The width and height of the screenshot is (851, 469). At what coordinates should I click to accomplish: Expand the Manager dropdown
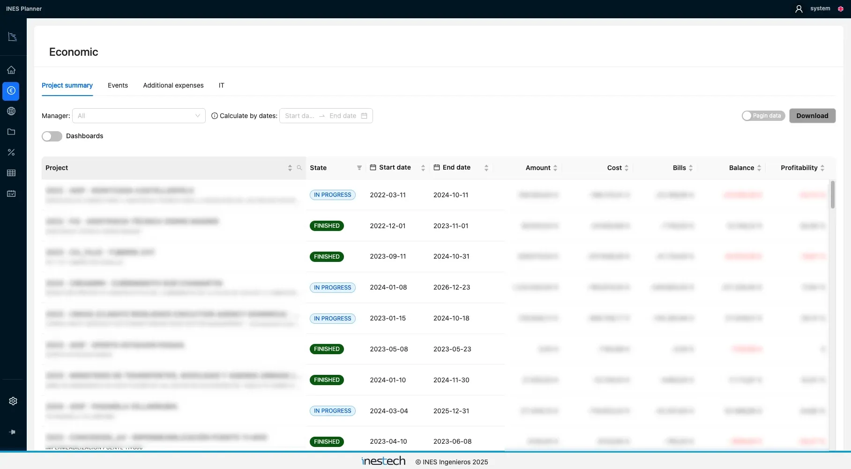(x=139, y=116)
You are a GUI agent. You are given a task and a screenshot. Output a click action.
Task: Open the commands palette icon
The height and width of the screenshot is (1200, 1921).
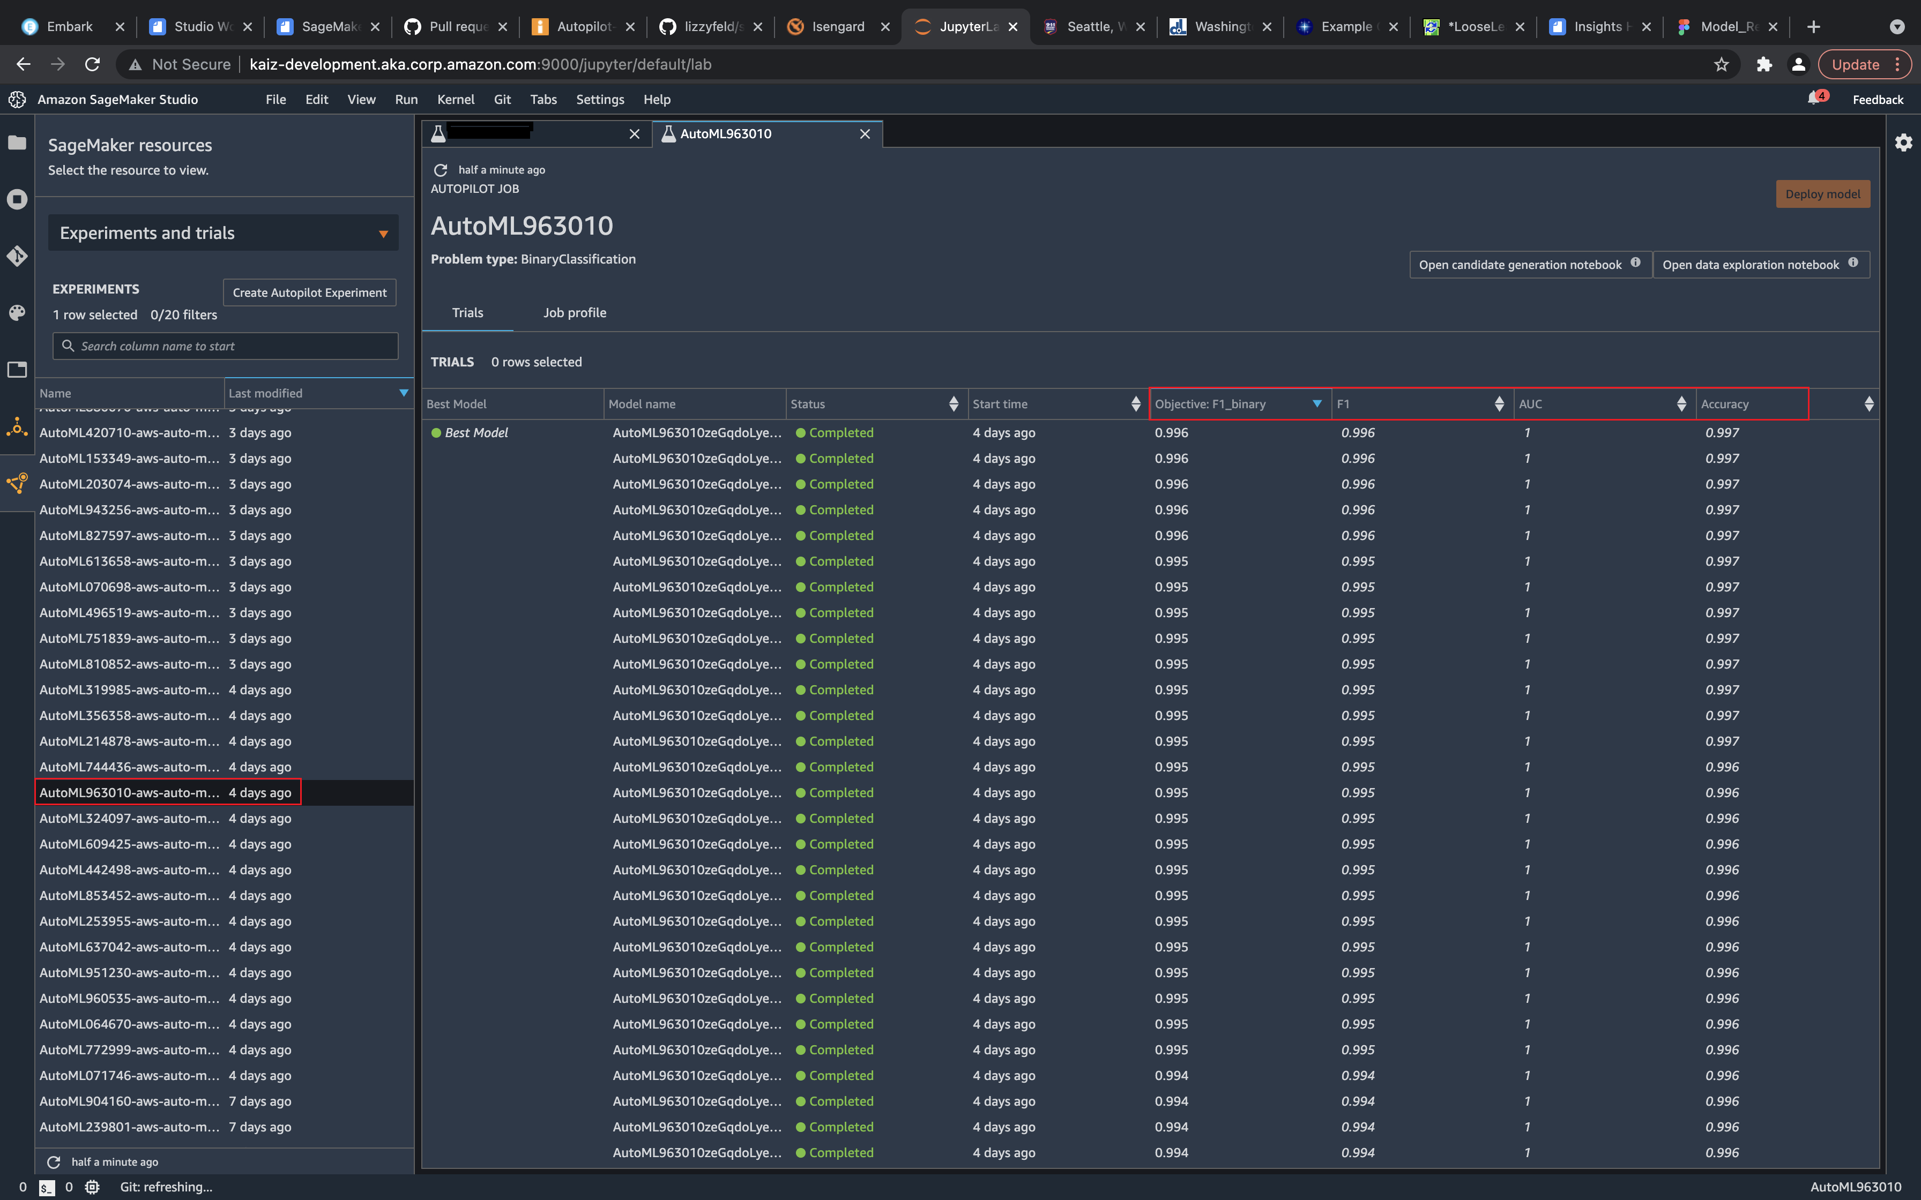17,313
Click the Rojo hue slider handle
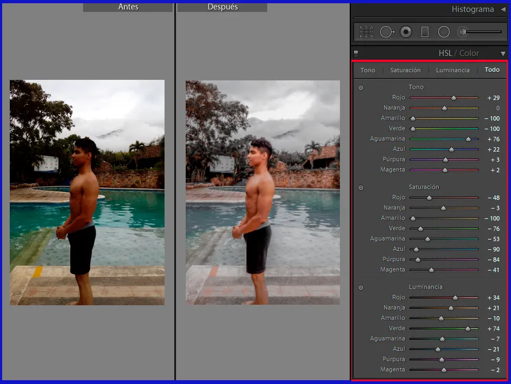 pos(454,98)
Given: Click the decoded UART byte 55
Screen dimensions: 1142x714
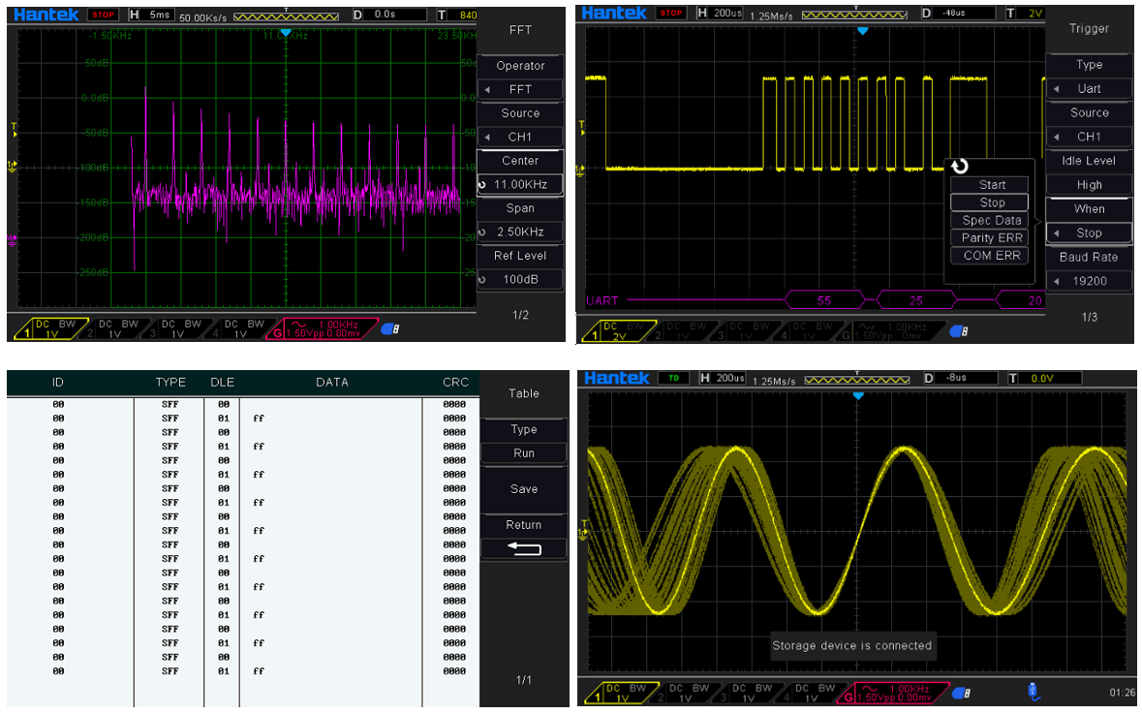Looking at the screenshot, I should click(823, 300).
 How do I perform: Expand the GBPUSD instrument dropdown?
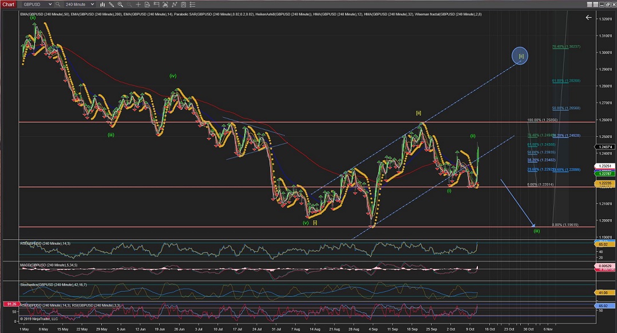(49, 4)
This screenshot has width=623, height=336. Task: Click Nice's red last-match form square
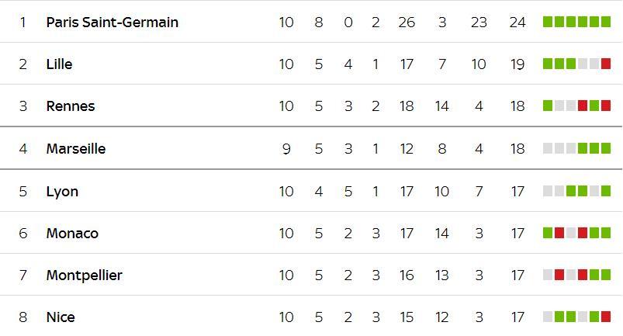coord(606,317)
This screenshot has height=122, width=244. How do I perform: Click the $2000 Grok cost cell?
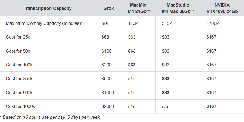(x=108, y=106)
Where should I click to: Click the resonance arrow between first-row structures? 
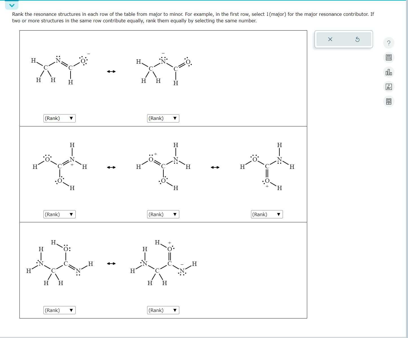(x=111, y=71)

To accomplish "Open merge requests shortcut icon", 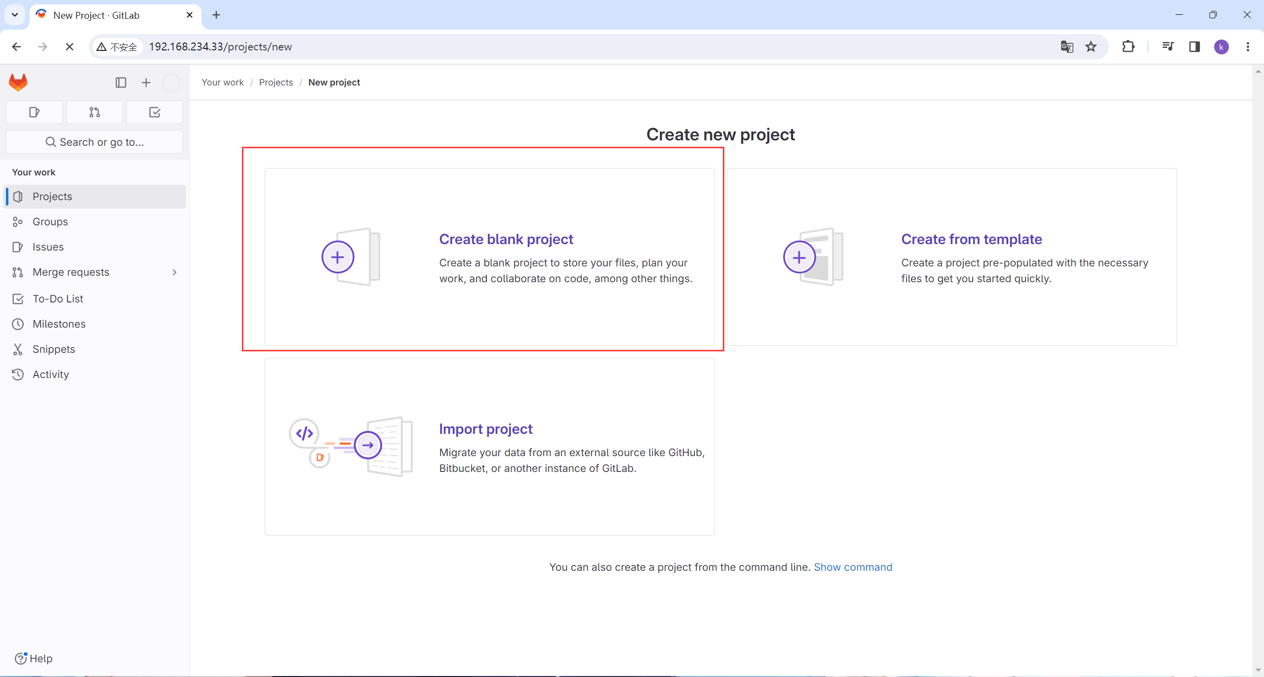I will (x=94, y=112).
* * *
Copy out the listing word for word, from the line with "Given: Click the decoded UART byte 55" to the line with "(x=111, y=71)", both included. Leave the pictures out of your answer.

> **Response below**
Given: Click the decoded UART byte 55
Screen dimensions: 1142x714
Looking at the screenshot, I should click(823, 300).
 How do I perform: Expand the GBPUSD instrument dropdown?
(49, 4)
This screenshot has width=623, height=336. Task: Click Nice's red last-match form square
coord(606,317)
This screenshot has height=122, width=244. How do I perform: Click the $2000 Grok cost cell?
(x=108, y=106)
Where should I click to: Click the resonance arrow between first-row structures? 
(x=111, y=71)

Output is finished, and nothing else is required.